Parliamentary career
Merron was made a prospective parliamentary candidate (PPC) through an all-women shortlist, and was elected to the House of Commons in May 1997 with a majority of 11,130. From July 1998 to July 1999, she served as Parliamentary Private Secretary (PPS) to Doug Henderson as Minister of State for the Armed Forces and, from July 1999 to June 2001, she was PPS to Baroness Symons as Minister of State for Defence Procurement.

From June 2001 to October 2002, Merron served as PPS to John Reid as Secretary of State for Northern Ireland. From October 2002 to May 2006, she was a government whip and was a Lord Commissioner of the Treasury from December 2004. At the 2005 general election, her majority was 4,613.

Merron was appointed to the Department for Transport in May 2006, where she worked until the reshuffle on 29 June 2007, when she became Parliamentary Secretary for the Cabinet Office and the first ever minister of the East Midlands.

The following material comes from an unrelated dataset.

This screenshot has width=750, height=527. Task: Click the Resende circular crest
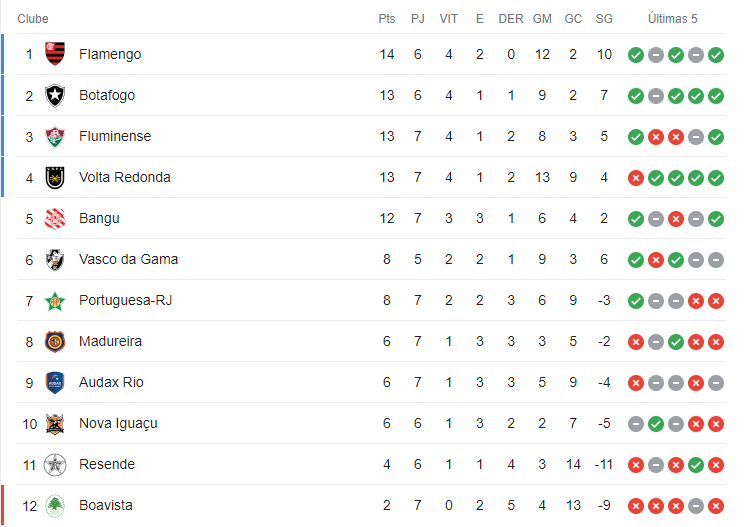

Following Peter Hain's resignation on 24 January 2008, Merron was reshuffled again, becoming a Parliamentary Under-Secretary of State in the Department for International Development, leaving both of her previous roles. Following Gordon Brown's next reshuffle on 5 October 2008, Merron was moved to the Foreign Office and Commonwealth Office. A promotion to Minister of State for Public Health soon followed.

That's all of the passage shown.